Арнульф и сам, как понимал теперь Филипп, начал прозревать и понимать, какой подлой и мерзкой фигурой он был в грязных играх политиков, прикрывавших свои приземленные интересы высокопарными заявлениями и вычурными жестами, запудривавшими мозги даже самым верным рыцарям и патриотам своей страны.
Хотя… в чем-то и сам Филипп был ничуть не лучше Арнульфа. Ведь, как ни крути, а и он, волей-неволей, а являлся своеобразным эмиссаром французской тайной службы.
Ведь и ему, почти как Арнульфу де Биго, Сугерий поручил сблизиться и сдружиться с Клитоном, чтобы, став его другом, держать в курсе всех мыслей и планов короля Людовика и Сугерия.
Две души, в каждой из которых было место обману и лжи, загнанной туда всевозможными путями, тянулись одна к другой…
Это было сродни открытию новых миров. Каждый черпал в собеседнике, пусть и неумелом, но искреннем рассказчике, знания, открывающие глаза на многие вещи, казавшиеся до сего момента устоявшимися и незыбленными, как каменные твердыни, заставлял совершенно по другому смотреть на них, анализируя, опираясь на мнения и устои противоположной стороны.
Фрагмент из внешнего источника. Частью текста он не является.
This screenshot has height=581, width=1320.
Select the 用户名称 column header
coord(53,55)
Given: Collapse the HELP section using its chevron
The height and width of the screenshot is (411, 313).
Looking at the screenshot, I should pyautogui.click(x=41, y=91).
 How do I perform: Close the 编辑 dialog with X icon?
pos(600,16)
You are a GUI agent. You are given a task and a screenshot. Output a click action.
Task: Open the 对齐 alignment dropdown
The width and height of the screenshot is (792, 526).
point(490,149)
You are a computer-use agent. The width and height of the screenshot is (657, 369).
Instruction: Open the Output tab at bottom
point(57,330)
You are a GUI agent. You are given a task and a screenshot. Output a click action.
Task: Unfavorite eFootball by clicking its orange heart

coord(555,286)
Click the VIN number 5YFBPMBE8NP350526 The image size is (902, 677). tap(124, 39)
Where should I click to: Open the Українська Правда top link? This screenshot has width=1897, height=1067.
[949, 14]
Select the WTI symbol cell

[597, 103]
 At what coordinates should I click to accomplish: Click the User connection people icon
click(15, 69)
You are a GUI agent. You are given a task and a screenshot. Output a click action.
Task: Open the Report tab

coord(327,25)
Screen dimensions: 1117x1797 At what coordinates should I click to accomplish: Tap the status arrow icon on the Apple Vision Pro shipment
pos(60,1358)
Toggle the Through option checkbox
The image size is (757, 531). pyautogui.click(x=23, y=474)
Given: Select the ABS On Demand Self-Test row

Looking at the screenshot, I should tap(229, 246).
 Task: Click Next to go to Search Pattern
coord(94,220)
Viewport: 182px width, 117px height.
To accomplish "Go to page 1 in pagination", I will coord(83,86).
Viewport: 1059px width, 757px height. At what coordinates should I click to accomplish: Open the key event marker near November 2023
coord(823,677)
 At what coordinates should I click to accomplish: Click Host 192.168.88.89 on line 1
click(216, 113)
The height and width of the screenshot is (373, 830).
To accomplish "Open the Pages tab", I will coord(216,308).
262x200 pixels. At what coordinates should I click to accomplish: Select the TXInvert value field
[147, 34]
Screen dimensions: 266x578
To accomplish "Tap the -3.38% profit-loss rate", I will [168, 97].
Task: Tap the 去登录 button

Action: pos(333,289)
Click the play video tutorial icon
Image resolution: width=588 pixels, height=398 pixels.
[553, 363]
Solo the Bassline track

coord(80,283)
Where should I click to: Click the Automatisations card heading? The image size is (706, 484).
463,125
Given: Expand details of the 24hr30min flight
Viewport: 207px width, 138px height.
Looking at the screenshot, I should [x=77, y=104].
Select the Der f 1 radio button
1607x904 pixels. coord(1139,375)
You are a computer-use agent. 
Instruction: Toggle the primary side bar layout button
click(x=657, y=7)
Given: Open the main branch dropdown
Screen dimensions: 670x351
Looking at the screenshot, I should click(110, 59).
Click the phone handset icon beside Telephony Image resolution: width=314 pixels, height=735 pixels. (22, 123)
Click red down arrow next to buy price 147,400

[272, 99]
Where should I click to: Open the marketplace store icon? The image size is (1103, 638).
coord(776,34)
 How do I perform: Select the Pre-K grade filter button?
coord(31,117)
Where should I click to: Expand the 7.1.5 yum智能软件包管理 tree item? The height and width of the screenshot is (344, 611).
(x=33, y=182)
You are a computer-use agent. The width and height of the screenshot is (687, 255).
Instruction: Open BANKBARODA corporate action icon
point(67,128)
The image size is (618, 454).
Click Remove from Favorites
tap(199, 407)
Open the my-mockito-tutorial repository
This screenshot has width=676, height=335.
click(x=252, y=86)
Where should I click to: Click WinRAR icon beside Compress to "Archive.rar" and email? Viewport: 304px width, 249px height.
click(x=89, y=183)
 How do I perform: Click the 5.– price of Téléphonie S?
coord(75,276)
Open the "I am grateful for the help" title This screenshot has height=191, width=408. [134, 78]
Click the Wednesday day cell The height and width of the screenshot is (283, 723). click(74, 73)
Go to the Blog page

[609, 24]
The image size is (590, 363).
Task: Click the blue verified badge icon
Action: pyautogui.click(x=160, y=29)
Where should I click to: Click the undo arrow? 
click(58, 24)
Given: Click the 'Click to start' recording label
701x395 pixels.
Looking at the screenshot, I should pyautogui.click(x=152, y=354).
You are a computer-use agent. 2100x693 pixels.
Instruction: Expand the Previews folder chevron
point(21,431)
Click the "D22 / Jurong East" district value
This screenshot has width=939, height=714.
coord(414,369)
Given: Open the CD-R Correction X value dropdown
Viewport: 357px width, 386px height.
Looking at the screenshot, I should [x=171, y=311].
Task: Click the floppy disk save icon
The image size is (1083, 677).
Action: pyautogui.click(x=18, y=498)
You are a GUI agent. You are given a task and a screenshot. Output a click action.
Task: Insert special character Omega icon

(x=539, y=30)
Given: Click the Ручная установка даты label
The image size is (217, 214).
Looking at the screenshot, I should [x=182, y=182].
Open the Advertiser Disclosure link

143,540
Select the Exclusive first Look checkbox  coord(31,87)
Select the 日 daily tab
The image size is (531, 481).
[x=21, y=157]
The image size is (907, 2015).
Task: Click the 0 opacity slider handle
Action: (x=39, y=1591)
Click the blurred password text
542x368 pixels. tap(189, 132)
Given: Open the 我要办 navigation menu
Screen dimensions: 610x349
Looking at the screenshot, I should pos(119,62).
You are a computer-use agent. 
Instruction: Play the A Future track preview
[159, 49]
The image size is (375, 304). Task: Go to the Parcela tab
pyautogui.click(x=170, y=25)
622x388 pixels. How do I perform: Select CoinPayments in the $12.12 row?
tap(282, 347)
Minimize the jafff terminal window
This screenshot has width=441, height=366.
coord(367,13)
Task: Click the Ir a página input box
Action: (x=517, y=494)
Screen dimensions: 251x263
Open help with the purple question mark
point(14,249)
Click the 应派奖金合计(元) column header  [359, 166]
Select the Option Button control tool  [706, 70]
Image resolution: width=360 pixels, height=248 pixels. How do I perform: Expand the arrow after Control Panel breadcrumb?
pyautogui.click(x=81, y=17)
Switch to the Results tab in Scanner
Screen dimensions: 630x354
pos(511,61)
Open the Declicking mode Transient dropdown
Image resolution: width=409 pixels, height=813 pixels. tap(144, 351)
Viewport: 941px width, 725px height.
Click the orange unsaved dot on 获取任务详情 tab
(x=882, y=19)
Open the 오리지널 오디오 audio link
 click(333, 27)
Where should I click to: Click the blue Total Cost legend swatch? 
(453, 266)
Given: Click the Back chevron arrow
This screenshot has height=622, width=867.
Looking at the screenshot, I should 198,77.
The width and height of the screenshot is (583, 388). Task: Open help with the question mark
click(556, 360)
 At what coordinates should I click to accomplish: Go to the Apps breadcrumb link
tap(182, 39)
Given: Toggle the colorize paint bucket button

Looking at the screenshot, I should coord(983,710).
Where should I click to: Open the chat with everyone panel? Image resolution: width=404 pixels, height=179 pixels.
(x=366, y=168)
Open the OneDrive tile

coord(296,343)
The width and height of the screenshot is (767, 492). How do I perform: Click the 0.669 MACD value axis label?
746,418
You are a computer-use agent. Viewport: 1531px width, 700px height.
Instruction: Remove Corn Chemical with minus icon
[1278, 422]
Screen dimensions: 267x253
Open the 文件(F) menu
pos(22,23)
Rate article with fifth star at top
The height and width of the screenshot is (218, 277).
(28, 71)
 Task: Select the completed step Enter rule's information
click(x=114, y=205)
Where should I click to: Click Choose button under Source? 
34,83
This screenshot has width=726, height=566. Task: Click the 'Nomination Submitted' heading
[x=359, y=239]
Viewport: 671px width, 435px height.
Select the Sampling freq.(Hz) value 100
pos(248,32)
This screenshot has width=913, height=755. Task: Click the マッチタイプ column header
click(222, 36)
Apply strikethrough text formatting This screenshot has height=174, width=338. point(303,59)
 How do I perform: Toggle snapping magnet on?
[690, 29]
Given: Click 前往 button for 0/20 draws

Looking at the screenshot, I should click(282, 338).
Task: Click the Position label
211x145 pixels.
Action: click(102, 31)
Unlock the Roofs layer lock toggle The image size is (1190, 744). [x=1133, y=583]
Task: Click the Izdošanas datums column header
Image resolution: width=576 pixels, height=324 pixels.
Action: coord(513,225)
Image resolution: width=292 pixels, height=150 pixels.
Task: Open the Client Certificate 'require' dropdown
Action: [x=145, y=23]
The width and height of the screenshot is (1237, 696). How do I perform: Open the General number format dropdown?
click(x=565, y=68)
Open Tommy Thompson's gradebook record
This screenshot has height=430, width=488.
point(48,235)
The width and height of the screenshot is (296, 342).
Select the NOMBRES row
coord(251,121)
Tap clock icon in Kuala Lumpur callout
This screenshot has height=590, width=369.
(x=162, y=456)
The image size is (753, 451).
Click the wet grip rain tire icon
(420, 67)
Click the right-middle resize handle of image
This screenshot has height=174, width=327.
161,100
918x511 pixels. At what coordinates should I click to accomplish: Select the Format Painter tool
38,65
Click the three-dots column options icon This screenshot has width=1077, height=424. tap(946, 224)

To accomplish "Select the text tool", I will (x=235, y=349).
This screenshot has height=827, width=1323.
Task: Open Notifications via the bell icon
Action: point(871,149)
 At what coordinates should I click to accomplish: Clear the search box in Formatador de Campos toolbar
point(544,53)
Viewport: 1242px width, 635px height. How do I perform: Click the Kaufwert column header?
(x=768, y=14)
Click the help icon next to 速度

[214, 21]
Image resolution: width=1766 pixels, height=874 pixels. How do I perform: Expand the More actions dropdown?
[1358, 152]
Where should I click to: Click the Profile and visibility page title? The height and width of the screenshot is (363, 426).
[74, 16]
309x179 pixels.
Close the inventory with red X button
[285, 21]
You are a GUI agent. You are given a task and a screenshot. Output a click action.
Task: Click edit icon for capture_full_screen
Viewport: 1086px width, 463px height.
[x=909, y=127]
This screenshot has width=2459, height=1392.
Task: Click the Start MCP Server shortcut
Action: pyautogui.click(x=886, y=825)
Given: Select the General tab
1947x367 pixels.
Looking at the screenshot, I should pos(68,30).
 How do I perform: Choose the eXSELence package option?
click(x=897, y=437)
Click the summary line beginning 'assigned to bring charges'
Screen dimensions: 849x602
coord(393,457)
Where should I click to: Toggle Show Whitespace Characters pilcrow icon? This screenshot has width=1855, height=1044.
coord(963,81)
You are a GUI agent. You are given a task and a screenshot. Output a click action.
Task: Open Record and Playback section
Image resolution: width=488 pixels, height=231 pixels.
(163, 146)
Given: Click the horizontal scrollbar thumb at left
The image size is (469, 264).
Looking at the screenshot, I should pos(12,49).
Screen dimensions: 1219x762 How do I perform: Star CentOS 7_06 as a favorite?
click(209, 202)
Как ни странно, но все или почти все в их жизнях было одинаково. Разница заключалась лишь в мизерном, буквально микроскопическом отличии, называемом королевской властью и собственным названием страны.
ГЛАВА XXIII. Алост.
Фландрия. Алост. 27 июля 1128г.
Запоздалая попытка короля Франции Людовика вмешаться во внутренние войны Фландрии не увенчалась успехом. Встреча в Аррасе, так тщательно спланированная и организованная епископом Нуайона с представителями восставшего народа и рыцарства, рассыпалась в прах, наткнувшись на упрямое и откровенное нежелание обеих сторон найти компромисс.
Людовик, желая припугнуть их, стал упирать на силу, но в ответ лишь услышал:
– Ничто в деле избрания и поставления графа Фландрии более не касается короля Франции, независимо от того, оставил или не оставил наследника скончавшийся граф. У пэров страны, рыцарства, ремесленников и горожан есть власть называть самого близкого по родству человека, и есть привилегия возводить его в графское достоинство… – Людовик побагровел, услышав такие наглые и откровенно бунтарские слова. Ростки, так умело подготовленные Гуго де Биго, так умело и с любовью рассаженные Арнульфом и его группой в благодатной фламандской земле, дали корни, а побеги этих корней раскинулись широкой и ветвистой кроной, названию которой было «свобода». – До сей поры графов Фландрии и вас, ваше величество, соединяло кровное родство. Но одно дело – то, что проистекает из родства, а другое – то, что почитается справедливым по традиции и по закону.